L’apertura di un’ambasciata e il contributo per la creazione di una nuova caserma sono questioni che devono ancora essere esaminate dalle commissioni competenti e poi dal Parlamento. Ma un dibattito tenutosi durante l’ultima sessione mostra che le sensibilità religiose restano un parametro politico che può influenzare le decisioni.

Un’iniziativa parlamentare di Jean-Luc Addor, deputato dell’Unione democratica di centro (UDC, destra conservatrice) chiedeva di esonerare le guardie pontificie dal pagamento della tassa militare elvetica durante il loro servizio in Vaticano come ringraziamento per l’immagine positiva che danno della Svizzera.

Una richiesta “i cui risvolti trascendono ampiamente le frontiere confessionali”, ha sottolineato il deputato, a sua volta protestante.

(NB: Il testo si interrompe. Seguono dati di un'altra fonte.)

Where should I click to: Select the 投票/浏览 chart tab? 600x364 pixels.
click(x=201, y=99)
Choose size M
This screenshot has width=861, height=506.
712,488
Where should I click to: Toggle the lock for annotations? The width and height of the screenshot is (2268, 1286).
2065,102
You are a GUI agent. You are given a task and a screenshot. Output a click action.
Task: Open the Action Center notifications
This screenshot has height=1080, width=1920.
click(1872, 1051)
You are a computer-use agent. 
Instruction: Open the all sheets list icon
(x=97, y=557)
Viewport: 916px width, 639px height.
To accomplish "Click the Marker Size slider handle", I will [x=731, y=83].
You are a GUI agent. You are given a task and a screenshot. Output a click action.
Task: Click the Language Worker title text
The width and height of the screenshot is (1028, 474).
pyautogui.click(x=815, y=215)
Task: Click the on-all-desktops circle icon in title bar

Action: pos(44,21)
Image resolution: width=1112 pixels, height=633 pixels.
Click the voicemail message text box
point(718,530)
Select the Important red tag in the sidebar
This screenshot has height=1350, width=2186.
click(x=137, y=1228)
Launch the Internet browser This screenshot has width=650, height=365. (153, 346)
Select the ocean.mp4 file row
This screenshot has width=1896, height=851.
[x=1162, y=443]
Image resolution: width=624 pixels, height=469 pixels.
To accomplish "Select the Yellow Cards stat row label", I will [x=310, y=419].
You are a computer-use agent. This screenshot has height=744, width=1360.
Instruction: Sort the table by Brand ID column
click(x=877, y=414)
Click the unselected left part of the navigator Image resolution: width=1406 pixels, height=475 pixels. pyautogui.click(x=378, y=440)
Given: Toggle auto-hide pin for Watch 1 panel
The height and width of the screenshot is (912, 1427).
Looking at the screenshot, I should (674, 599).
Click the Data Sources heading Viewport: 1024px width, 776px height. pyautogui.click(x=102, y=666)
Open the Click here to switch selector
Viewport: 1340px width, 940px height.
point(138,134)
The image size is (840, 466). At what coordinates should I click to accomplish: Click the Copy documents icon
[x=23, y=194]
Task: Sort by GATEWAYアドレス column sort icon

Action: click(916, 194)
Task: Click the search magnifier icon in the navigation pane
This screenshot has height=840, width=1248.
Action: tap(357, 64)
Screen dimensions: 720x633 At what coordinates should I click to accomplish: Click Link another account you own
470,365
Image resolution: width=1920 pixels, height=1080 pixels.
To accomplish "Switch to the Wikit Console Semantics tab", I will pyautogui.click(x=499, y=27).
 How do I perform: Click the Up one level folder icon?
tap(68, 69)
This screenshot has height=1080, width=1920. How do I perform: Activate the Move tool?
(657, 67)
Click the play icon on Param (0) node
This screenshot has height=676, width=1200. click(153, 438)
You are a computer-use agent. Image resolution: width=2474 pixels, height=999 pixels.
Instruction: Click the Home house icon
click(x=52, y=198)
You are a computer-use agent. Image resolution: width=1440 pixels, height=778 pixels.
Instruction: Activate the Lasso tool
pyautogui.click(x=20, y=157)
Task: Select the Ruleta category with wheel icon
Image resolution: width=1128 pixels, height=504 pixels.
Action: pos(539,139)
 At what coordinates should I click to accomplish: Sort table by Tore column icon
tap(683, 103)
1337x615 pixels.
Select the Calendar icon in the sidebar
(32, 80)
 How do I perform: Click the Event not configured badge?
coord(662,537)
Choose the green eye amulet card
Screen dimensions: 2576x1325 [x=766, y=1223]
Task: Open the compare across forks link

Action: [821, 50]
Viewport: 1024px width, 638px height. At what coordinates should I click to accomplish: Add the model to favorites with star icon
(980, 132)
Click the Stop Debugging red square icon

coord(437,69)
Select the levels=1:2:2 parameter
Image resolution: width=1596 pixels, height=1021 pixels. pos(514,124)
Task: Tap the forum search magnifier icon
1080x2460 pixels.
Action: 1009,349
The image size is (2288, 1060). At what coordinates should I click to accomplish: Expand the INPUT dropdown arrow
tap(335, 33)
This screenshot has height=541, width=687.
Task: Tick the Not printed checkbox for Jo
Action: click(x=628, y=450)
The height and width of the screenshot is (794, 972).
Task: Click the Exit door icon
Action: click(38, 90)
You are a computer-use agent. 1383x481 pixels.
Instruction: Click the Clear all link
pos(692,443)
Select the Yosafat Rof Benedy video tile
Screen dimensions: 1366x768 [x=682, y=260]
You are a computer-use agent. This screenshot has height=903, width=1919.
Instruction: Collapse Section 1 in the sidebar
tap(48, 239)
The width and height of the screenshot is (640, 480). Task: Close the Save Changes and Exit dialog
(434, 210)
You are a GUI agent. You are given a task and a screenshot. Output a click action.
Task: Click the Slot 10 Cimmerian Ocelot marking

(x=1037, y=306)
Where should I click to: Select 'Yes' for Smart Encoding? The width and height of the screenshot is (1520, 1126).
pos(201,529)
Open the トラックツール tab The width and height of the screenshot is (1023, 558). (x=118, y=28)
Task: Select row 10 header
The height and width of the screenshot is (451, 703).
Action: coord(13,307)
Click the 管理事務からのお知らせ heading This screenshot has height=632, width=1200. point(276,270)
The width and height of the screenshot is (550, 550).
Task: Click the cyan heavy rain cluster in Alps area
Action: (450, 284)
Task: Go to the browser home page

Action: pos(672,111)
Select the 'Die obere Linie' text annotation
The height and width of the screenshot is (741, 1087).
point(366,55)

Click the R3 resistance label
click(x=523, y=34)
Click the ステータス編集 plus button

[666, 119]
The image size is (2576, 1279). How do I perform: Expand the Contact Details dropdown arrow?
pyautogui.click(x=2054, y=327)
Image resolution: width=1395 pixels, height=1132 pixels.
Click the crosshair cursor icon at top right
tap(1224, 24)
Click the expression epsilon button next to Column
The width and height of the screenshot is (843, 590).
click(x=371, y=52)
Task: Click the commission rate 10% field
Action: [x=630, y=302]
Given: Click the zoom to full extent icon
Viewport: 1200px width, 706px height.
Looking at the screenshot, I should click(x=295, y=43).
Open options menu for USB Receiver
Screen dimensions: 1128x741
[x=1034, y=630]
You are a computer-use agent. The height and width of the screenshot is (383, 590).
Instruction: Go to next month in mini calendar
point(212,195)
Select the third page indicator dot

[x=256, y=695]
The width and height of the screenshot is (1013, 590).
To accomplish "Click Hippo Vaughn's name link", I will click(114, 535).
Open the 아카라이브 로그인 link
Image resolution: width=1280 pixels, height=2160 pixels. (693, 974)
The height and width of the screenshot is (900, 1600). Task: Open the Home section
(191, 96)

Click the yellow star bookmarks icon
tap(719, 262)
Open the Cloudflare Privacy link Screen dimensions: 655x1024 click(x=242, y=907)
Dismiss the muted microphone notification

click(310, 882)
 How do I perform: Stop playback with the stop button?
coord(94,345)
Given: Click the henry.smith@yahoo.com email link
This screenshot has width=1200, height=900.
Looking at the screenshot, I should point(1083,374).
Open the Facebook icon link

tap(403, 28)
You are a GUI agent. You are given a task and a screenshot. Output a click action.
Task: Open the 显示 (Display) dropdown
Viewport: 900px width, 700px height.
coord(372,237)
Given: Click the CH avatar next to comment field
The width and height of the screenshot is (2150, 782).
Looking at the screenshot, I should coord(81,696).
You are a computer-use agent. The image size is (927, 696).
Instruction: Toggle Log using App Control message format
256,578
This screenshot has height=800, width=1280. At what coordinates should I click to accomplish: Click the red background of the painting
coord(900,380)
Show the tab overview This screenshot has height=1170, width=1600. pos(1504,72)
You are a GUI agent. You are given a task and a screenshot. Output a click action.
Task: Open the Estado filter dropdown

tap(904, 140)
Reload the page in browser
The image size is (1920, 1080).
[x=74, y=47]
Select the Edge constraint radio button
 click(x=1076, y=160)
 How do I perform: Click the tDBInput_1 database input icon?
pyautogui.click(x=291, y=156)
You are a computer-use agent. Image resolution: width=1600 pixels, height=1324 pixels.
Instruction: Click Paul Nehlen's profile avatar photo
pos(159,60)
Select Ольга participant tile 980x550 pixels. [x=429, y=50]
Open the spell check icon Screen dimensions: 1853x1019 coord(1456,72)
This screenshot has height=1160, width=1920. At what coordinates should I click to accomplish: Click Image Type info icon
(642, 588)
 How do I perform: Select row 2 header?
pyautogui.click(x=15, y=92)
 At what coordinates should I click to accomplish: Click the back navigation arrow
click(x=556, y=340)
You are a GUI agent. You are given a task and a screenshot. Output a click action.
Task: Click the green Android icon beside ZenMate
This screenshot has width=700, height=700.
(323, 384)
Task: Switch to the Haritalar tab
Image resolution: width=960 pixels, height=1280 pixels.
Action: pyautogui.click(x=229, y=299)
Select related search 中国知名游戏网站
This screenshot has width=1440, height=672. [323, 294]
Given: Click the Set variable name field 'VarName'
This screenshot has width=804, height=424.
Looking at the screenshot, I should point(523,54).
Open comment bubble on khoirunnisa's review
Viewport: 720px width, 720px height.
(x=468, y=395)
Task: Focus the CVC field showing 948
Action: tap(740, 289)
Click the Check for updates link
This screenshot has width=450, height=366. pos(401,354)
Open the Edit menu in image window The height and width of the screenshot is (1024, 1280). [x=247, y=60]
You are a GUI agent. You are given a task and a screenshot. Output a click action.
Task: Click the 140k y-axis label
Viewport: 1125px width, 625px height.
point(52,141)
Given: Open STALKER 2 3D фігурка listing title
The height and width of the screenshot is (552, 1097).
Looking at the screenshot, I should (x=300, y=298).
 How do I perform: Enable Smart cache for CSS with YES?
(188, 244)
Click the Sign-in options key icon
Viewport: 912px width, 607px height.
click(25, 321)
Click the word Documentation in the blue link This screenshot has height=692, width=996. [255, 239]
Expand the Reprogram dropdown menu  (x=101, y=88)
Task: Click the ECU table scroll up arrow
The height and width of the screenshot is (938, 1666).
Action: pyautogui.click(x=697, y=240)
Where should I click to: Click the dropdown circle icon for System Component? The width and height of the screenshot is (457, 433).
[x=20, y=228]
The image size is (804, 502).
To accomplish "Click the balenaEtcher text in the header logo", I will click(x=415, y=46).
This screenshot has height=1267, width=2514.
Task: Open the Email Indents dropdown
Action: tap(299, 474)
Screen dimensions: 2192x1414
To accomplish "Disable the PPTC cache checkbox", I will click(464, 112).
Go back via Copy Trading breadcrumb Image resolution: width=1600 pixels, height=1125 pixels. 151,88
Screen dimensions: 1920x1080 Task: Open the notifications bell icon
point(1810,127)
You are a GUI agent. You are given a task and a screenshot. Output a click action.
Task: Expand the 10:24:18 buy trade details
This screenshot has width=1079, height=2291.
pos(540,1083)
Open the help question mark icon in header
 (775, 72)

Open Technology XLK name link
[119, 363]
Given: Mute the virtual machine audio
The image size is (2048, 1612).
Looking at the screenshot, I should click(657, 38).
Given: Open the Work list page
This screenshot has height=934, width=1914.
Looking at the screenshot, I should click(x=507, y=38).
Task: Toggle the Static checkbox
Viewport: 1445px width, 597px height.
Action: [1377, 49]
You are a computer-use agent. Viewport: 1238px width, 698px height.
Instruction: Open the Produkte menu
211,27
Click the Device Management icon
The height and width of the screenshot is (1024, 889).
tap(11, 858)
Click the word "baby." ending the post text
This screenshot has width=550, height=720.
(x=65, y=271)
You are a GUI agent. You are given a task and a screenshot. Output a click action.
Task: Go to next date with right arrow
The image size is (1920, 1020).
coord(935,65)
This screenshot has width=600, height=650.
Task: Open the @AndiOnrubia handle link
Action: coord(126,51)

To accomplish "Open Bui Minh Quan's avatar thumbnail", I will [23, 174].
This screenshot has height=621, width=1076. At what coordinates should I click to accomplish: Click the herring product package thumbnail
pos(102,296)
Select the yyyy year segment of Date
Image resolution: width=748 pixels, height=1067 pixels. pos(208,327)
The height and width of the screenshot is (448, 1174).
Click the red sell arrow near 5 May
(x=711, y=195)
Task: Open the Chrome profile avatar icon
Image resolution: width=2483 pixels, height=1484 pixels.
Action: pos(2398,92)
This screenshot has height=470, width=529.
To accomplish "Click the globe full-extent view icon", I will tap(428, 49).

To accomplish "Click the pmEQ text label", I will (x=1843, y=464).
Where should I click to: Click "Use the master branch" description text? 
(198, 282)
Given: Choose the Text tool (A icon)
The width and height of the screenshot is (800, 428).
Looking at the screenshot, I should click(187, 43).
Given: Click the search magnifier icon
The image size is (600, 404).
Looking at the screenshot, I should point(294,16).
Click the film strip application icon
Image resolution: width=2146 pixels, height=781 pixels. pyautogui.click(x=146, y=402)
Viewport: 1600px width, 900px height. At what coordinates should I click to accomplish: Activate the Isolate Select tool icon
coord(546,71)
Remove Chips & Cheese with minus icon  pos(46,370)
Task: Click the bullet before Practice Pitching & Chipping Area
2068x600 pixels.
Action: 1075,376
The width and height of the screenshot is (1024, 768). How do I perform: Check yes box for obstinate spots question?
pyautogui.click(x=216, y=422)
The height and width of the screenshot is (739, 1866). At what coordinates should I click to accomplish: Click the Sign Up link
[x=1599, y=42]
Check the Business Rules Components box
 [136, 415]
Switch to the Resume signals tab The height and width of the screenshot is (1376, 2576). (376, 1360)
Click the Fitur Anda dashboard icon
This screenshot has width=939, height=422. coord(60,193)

Gli oppositori non hanno voluto creare un’eccezione per un ristretto gruppo di uomini cattolici. “Questo esonero fiscale incoraggia una confessione religiosa particolare e non solo la pratica di questa religione particolare, ma anche il servizio al clero in un altro Paese… Vi chiedo semplicemente di ricordarvi che non tutta la popolazione è cattolica e che la nostra gioventù potrebbe avere altre aspirazioni che quella di impugnare un’alabarda”, ha affermato la deputata ecologista Lénore Porchet.

Esprimendosi a nome del gruppo socialista, Priska Seiler Graf ha riconosciuto che l’appartenenza religiosa ha avuto un ruolo nel dibattito. “Non siamo unanimi. I cattolici sono a favore, i protestanti contro. Ma vi assicuro che non c’è una Guerra del Sonderbund nei nostri ranghi”.

Il progetto è stato respinto per 89 voti contro 86 e 5 astensioni.